• Entries provided:
· · · ·
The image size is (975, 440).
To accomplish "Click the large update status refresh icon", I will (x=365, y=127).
· · · ·
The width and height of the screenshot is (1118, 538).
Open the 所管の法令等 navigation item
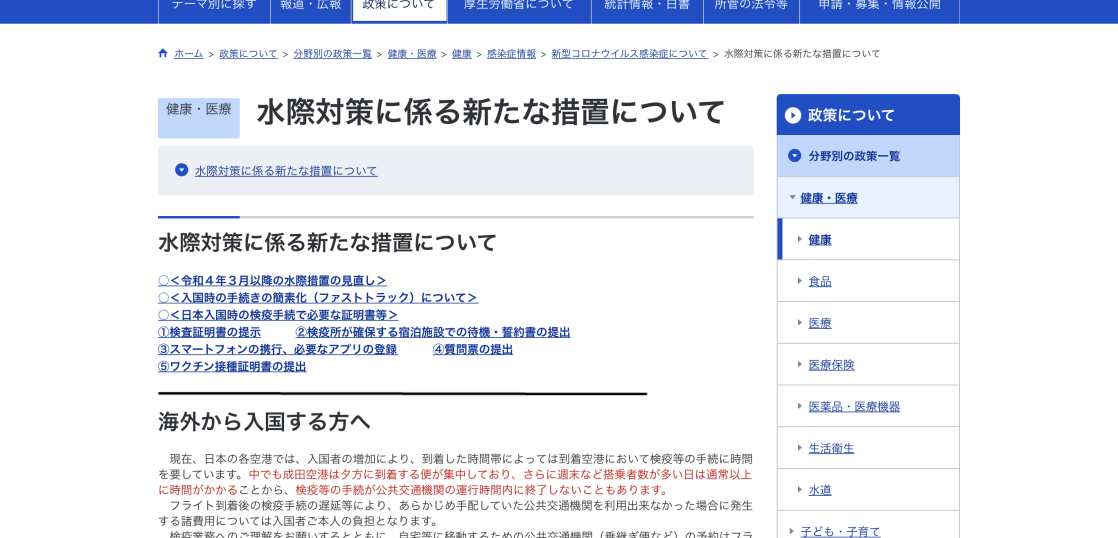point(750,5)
· · · ·
• Task description:
In the part of the data that opens with the line containing "The image size is (975, 440)." and closes with the line containing "will (x=365, y=127).", replace "refresh" with "reload". Write out only those lines, with nothing else changed.

• Correct answer:
The image size is (975, 440).
To accomplish "Click the large update status reload icon", I will (x=365, y=127).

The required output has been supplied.